Nous reproduisons en Figure 1.5 une représentation graphique du fonctionnement de ce modèle. On y retrouve l’organisation hiérarchique en niveaux successifs correspondant à des unités linguistiques de plus en plus grandes. La partie noircie de chacun des niveaux correspond à la fenêtre temporelle active à un instant donné : même si le nombre d’unités disponibles en mémoire de travail à chaque instant est sensiblement le même quel que soit le niveau, le fait que les unités soient plus grandes aux niveaux supérieurs implique qu’elles couvrent également une durée plus longue. Ceci correspond d’ailleurs aux résultats en imagerie cérébrale (Lerner et al., 2011), selon lesquels les fenêtres temporelles auxquelles les

zones corticales sont sensibles augmentent progressivement, depuis les zones qui réagissent aux premières informations sensorielles (moins d’une seconde) jusqu’aux zones qui répondent à l’écoute d’un paragraphe ou d’une histoire complète (de l’ordre d’une minute et plus).

Figure 1.5 - modèle Chunk and Pass d’après Christiansen et al. (2016), représentant l’organisation hiérarchique du traitement linguistique, dans laquelle les unités linguistiques reconnues sont regroupées en unités de plus en plus grandes et de plus en plus abstraites, depuis le flux acoustique jusqu’au modèle de discours. La partie noircie de chacun des niveaux correspond à la fenêtre temporelle active à l’instant t, qui est de plus en plus étendue à mesure

qu’on s’élève dans les niveaux. La partie droite du modèle montre que le système utilise ses connaissances linguistiques et extralinguistiques pour émettre des prédictions qui aident à traiter le flux entrant qui continue à

arriver (le terme « Production » est grisé car cette partie du modèle ne nous concerne pas directement).

Ce modèle permet ainsi d’intégrer de nombreux résultats que nous avons décrits précédemment. Tout d’abord, nous y retrouvons l’organisation hiérarchique du traitement linguistique déjà présenté avec les modèles d’Anderson (1995) et surtout de Cutler et Clifton (1999).
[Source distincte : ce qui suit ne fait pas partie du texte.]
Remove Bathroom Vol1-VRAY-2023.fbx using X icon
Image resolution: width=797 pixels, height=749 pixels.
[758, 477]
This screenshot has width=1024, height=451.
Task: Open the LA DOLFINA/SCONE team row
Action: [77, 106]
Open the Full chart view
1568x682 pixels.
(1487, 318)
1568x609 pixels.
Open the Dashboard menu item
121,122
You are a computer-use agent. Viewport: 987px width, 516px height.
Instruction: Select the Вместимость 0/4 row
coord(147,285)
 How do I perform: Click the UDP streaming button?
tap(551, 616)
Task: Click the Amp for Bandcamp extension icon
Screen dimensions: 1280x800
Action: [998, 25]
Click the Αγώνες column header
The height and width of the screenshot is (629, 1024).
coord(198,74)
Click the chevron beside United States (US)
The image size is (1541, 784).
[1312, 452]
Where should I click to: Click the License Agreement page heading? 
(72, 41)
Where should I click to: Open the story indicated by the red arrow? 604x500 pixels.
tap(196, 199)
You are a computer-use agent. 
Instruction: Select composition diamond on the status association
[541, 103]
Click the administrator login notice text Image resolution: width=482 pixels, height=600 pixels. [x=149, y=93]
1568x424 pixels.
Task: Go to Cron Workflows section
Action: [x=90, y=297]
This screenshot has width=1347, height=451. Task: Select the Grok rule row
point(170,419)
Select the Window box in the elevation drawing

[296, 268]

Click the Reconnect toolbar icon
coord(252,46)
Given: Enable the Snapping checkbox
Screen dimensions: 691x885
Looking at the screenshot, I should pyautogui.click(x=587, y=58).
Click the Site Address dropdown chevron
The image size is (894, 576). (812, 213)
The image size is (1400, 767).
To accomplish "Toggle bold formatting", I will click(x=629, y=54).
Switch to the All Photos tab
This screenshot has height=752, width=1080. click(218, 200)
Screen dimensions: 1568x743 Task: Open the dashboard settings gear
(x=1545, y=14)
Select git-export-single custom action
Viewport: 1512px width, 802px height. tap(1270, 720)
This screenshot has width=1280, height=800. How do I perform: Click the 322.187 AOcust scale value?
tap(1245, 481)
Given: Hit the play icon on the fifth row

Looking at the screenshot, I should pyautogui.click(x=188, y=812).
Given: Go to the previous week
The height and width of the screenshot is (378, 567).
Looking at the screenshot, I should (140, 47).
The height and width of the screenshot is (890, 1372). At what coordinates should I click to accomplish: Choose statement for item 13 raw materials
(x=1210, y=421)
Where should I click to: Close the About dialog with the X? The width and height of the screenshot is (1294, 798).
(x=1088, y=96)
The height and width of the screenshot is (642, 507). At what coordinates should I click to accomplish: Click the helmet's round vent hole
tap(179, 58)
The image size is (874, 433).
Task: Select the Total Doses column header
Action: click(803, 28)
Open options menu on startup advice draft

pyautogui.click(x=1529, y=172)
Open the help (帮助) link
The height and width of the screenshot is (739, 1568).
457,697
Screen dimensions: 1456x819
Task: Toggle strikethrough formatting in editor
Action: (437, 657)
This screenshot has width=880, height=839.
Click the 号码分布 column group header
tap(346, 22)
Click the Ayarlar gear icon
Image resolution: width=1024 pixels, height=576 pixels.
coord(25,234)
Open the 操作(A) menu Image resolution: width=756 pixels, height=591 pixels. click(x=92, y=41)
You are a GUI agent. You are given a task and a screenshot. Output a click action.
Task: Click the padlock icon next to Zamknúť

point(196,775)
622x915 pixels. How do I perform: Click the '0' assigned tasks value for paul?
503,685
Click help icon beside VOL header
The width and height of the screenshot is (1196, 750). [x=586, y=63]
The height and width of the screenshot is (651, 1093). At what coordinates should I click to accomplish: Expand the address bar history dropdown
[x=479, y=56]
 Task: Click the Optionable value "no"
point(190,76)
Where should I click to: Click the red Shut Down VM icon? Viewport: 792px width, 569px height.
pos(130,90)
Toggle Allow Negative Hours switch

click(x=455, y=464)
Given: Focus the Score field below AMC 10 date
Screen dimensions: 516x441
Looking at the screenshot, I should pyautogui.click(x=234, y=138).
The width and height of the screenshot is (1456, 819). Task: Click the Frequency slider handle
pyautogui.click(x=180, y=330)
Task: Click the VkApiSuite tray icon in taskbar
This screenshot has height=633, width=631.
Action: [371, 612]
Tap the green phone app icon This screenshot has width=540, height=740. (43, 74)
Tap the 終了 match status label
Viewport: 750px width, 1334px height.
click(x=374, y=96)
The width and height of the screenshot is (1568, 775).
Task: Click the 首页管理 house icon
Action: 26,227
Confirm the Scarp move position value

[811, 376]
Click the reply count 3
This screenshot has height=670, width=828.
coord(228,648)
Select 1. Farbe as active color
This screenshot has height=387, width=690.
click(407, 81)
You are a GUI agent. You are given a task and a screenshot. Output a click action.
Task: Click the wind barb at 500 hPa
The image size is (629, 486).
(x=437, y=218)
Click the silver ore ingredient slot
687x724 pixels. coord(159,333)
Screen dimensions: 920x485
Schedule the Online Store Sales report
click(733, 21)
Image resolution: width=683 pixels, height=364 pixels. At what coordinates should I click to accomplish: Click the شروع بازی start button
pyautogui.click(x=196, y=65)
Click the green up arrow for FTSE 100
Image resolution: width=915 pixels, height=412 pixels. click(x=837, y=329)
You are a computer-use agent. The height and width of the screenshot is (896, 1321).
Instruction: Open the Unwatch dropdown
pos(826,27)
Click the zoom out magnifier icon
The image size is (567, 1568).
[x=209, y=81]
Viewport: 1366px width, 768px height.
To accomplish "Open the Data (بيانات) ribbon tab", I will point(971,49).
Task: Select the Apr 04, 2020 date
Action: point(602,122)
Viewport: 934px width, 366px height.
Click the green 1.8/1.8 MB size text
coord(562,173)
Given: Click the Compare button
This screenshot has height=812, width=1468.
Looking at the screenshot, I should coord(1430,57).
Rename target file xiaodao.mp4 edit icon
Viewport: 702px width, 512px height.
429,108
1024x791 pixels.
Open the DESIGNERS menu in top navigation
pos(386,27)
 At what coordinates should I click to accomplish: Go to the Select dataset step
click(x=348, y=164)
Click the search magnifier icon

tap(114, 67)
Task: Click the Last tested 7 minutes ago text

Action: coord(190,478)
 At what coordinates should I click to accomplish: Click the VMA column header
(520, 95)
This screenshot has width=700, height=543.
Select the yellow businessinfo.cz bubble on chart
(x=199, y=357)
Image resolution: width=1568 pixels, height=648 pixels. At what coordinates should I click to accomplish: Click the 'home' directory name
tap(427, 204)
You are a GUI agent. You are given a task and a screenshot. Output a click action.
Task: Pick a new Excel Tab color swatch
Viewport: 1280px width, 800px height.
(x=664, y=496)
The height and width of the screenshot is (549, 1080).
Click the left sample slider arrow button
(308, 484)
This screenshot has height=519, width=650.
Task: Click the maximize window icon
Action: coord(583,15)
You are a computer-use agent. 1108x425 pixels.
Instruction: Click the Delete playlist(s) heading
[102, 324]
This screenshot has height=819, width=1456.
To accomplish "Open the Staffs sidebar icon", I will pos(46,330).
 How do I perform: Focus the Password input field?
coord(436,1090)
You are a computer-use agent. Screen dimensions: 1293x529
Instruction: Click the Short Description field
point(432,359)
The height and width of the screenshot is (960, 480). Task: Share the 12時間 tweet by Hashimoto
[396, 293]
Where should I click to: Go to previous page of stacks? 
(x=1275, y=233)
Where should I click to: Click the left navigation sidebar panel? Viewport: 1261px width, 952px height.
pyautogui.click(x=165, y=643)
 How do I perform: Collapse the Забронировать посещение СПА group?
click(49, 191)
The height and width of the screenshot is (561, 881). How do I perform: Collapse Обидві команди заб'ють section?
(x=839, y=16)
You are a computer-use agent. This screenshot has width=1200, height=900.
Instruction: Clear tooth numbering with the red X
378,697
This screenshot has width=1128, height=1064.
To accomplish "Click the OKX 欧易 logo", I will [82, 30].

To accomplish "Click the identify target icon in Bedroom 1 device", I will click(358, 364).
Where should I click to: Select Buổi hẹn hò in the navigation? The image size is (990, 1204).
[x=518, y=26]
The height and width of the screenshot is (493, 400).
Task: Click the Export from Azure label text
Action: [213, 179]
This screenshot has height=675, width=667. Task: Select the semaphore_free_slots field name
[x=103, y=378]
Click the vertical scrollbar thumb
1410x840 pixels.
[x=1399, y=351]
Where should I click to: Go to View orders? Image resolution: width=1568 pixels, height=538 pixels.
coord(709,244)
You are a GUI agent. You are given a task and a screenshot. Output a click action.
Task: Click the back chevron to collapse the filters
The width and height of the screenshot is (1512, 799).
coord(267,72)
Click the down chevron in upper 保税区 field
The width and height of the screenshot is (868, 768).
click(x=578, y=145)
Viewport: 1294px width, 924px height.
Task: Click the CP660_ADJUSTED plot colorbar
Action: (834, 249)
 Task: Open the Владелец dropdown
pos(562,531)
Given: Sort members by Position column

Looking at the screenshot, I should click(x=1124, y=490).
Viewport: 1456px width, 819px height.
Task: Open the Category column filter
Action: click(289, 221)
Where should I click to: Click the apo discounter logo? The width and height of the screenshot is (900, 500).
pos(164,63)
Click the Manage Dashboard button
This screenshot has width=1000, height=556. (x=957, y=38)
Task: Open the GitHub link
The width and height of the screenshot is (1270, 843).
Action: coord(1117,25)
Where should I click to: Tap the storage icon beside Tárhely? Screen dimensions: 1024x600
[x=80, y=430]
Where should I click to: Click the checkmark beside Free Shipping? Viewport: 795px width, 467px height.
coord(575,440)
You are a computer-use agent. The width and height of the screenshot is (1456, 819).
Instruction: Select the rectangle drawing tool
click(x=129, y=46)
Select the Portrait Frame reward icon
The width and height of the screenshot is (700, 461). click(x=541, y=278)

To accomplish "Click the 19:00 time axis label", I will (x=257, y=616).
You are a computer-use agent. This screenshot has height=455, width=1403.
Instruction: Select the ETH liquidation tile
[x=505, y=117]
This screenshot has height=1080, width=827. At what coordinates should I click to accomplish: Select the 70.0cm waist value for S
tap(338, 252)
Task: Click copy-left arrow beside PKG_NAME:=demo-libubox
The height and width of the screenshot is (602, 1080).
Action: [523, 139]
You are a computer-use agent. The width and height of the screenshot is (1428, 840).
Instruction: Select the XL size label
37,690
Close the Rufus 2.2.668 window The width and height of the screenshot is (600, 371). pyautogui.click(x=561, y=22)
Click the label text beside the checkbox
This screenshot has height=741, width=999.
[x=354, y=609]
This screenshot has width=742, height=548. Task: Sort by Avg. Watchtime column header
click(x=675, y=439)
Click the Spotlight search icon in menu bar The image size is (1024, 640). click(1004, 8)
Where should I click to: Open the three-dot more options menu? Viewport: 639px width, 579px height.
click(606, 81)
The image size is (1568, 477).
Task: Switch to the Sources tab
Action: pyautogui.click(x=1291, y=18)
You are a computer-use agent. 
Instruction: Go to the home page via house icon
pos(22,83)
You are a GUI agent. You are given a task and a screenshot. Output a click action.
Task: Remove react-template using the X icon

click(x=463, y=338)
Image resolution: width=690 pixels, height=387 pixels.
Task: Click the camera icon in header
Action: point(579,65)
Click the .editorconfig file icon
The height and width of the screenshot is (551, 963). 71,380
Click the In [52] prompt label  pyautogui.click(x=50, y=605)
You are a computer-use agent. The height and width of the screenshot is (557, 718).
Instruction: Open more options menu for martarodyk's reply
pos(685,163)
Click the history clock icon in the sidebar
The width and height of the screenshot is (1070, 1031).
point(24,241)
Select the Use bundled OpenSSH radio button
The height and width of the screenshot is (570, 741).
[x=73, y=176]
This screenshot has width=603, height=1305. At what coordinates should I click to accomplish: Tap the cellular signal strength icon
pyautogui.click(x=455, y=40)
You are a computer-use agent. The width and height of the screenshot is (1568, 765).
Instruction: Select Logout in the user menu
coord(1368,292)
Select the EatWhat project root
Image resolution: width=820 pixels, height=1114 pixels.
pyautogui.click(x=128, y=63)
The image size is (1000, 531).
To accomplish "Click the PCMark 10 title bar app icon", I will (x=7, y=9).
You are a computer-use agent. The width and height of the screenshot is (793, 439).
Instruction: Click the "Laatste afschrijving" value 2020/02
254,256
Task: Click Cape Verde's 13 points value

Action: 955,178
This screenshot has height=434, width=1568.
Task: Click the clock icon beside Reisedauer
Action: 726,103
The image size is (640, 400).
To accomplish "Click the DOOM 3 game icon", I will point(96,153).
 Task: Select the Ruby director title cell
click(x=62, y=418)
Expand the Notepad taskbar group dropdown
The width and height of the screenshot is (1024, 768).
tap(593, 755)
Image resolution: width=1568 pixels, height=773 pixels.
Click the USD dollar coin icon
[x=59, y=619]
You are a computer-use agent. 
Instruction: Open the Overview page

Seuls trois niveaux sont illustrés sur la représentation graphique du modèle, mais Christiansen et Chater se disent « agnostiques » (p.7) quant au nombre de niveaux effectivement utilisés. Ensuite, nous retrouvons l’idée que les informations sont traitées dès qu’elles sont disponibles, au fur et à mesure de leur arrivée - c’est d’ailleurs justement ce qui motive l’organisation hiérarchique. Par ailleurs, le processus de regroupement d’unités d’un niveau à l’autre entraîne une perte de certaines informations de détail du niveau inférieur (ce que Christiansen et Chater appellent lossy chunking, ou « regroupement avec perte d’informations »), ce qui explique par exemple qu’après avoir compris un discours (niveau du

modèle de situation), nous nous souvenons de son sens mais pas des mots exacts entendus (niveaux lexical ou syntaxique). Enfin, le rôle des prédictions est essentiel, parce qu’elles permettent un traitement beaucoup plus rapide de l’information qui continue à arriver. Le modèle illustre les phénomènes que nous avons décrits dans les sections précédentes : les prédictions ont lieu à tous les niveaux de traitement7, du signal acoustique (prédictions sur le très court terme) jusqu’au niveau textuel (prédictions sur le long terme). Nous avons donc ajouté au modèle Pass-and-Chunk original une bulle (en haut à droite) pour préciser que les prédictions pouvaient être d’origine linguistique ou extralinguistique (visuelle, culturelle, encyclopédique, etc.).